Más cercanos a la serie poética están “Canto
Cinco”, “Recetario del poema”, “Endogénesis” y “Disolución”, mientras que otros
poemas como “Canto Xesto”, “Alter ego (esquizofrenia)”, “Congreso de poetas” y
muy especialmente el poema final, “Manifiesto”, se dedican a explorar la serie
identitaria. “Manifiesto” lleva un epígrafe de Niezstche: “los poetas mienten
demasiado”. Podríamos leer este poema final a partir de la ambigüedad discursiva
y referencial del yo que tan firmemente se presentó en otros poemas.
Podríamos conjeturar que quien dice en el primer verso “El que escribe es un
ególatra” es Niezstche, o bien, cualquier sujeto que escribe, incluyendo al
poeta de Canope. Ese
borramiento de las fronteras del sujeto de la enunciación es en verdad una
nueva y última interrogación encallada en el último verso: “decidor de mierda”:
espacio subterráneo de los subpoemas, del desperdicio visceral al que alude el
título del texto, a las heces, material abyecto entre otros sublimes, con los
que se construye el texto de Mattano, pero, fundamentalmente, el “Manifiesto”
devuelve a la praxis vital el ejercicio del poeta y reclama la renovación de un
origen comunitario, tradicionalmente propio de la tarea del poeta, pero desmitificado de la beatitud inmaculada, espacio etéreo, ya inoperante, que algunos creen portar, cuando
de hacer poesía se trata.
Sergio Mattano concentra en Canope una estética de la que no
podrá salir incólume, debido a los desafíos retóricos que ha asumido y al lugar
que ha construido para sí mismo (podrá
variar, pero no retroceder).
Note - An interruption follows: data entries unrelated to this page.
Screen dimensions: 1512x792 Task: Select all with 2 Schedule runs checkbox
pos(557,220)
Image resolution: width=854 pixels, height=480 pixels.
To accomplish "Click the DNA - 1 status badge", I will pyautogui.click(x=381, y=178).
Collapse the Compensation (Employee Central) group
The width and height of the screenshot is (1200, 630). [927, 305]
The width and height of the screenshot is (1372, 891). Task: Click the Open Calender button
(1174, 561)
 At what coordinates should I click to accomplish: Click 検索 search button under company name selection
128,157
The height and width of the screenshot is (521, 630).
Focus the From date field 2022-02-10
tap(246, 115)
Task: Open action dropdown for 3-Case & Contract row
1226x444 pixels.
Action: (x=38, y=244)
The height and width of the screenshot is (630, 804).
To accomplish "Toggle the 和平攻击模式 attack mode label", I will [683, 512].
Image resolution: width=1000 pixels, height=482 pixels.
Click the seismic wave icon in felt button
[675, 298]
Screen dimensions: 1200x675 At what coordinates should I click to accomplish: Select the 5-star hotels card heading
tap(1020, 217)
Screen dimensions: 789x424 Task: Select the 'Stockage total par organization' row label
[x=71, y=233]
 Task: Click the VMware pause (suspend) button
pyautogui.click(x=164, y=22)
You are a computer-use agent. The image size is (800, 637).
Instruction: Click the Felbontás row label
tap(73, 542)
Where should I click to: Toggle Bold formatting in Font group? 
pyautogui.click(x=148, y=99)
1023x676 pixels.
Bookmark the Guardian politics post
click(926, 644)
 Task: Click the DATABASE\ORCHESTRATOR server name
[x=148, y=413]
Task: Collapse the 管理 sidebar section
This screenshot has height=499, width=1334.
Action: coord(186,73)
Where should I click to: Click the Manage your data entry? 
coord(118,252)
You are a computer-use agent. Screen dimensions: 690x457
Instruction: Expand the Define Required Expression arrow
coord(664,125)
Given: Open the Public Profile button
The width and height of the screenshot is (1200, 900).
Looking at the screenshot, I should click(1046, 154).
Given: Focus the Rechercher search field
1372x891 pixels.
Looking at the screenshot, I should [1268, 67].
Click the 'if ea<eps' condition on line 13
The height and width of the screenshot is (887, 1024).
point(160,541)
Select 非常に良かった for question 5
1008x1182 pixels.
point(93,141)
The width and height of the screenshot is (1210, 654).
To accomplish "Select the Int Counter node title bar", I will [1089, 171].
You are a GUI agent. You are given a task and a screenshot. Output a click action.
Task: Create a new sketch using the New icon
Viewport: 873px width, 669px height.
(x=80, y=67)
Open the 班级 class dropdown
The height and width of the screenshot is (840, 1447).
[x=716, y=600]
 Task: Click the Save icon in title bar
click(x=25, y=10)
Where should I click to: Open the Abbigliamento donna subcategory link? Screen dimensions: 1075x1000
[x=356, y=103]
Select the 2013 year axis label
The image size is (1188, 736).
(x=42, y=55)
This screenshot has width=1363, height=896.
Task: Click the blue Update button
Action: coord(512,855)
Rodeado de riesgos, de voces con las que ha
decido dialogar, definidas sus preocupaciones y su una postura, que si bien
está encabalgada ideológicamente _diría seducida por praxis esteticistas y
otras más existenciales_ apuesta con mayor firmeza a la experiencia comunitaria
religada con el cuerpo social, desvelo de su palabra, copa profana en la que se
depositan objetos extraños, comúnmente llamados subpoemas.